What's staggering to behold here is that Aparicio was an untrained
actor before taking on the role, and usually hiring non actors to play
roles in dramas has netted some questionable results (see Clint Eastwood's
THE 15:17 TO PARIS), but under
Cuaron's watchful eye Aparicio delivers one of the most deeply heartfelt, soulful,
and authentically rendered performances of 2018.
Most of the way she communicates feeling in the story is
non-verbally, but she occupies a moment late in the film - in an
absolutely devastating and emotionally ravaging scene - where you're left
in a state of absolute awe that this is an unseasoned performer.

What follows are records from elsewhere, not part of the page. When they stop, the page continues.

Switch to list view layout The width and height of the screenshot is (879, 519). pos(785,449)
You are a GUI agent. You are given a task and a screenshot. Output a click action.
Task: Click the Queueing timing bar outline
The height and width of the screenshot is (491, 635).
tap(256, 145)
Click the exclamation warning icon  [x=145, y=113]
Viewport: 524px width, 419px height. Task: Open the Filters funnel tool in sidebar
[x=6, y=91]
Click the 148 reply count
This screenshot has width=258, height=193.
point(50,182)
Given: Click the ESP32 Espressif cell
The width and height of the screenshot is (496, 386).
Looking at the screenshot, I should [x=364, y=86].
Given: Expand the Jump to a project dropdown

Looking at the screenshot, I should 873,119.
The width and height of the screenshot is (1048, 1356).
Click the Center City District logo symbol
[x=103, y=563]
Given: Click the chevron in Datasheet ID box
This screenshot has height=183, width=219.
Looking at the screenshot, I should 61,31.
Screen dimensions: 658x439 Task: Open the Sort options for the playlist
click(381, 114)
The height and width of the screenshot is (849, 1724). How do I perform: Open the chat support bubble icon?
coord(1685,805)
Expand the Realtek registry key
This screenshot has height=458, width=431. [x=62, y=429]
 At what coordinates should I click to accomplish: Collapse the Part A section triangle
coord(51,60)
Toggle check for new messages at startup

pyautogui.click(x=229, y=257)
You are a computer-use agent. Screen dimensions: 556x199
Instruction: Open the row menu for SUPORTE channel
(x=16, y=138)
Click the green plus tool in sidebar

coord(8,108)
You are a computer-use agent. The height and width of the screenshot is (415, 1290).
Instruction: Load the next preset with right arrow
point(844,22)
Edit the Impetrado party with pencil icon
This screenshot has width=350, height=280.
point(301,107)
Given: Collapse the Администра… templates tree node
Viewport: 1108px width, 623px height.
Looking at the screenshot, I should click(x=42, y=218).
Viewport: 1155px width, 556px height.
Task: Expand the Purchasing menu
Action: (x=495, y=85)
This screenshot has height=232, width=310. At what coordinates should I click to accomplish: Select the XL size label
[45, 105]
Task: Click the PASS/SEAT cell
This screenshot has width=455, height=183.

Aparicio is as assured, strong, and confident as any other actress
with dozens of years experience on her; she's the film's compassionate and
My biggest takeaway with ROMA is how truthfully it displays domesticity and how it takes its time to showcase Cleo's own personal story unfold, which has multiple psychological scars to uncomfortably bare. Even when she has to deal with soul sucking tragedies in her life, she nevertheless finds the inner resiliency to still emerge as a guardian to Sofia and her children, and it's that sense of the larger themes of loss, sacrifice and protection that make ROMA so utterly beguiling. Cuaron's film is a celebration of life and all of the unrelenting roadblocks that are thrown in along the way, and this sumptuous work deserves big screen consumption. And yes, this is a Netflix produced and released endeavor, but ROMA represents - more than any other film from 2018 - a work that deserves to be actively experienced in a cinema if possible. I couldn't imagine, for the life of me, losing myself in Cuaron's magnificent achievement on a small TV screen or - God forbid - on a smart phone or tablet, as doing so would rob ROMA of its enrapturing power.